Decolorization of azo dye methyl red by suspended and co-immobilized bacterial cells with mediators anthraquinone-2,6-disulfonate and Fe3O4 nanoparticles

• Aeromonas jandaei strain SCS5 can effectively decolorize methyl red.
• Immobilization of bacteria with AQDS enhanced decolorization of methyl red.
• Immobilization of bacteria with Fe3O4 nanoparticles enhanced decolorization.
• Immobilized bacterial beads retained similar activity up to 10 repeating cycles.
• Methyl red degradation products showed less phytotoxicity compared to methyl red.

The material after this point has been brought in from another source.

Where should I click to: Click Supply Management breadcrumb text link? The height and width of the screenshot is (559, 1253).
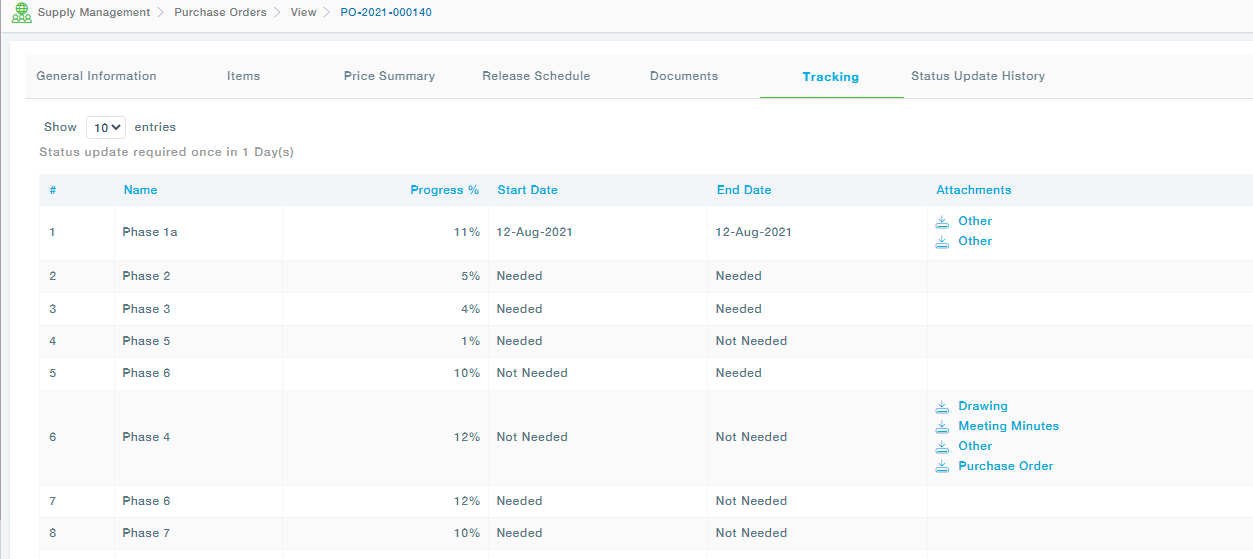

In this study, the decolorization and degradation of methyl red (MR) by suspended and immobilized cells of Aeromonas jandaei strain SCS5 under anaerobic and aerobic conditions have been investigated. The complete decolorization of MR at a concentration of 100 mg L−1 by A. jandaei strain SCS5 was obtained within 6 h for both anaerobic and aerobic suspended cultures, where the decolorization rate was faster in acidic conditions than basic conditions. The decolorization efficiency under 6 h increased with increasing cell mass of inoculation and decreased with increasing initial dye concentrations. Immobilized cells of A. jandaei strain SCS5 could decolorize MR, and the decolorization rate was significantly enhanced by cells immobilized with mediators such as anthraquinone-2,6-disulphonate and magnetic Fe3O4 nanoparticles compared to immobilized cells only. Moreover, the immobilized bacterial beads with mediators retained high decolorization activity up to more than 10 repeating cycles. UV–visible spectra (200–800 nm) and gas chromatography-mass spectrometry analysis demonstrated that MR was degraded by A. jandaei strain SCS5 through reductive cleavage of azo bond. MR degradation products showed less phytotoxicity against Triticum aestivum and Phaseolus mungo compared to untreated MR. This study has demonstrated that A. jandaei strain SCS5 could be a promising microbiological agent for the removal of azo dyes from the environment.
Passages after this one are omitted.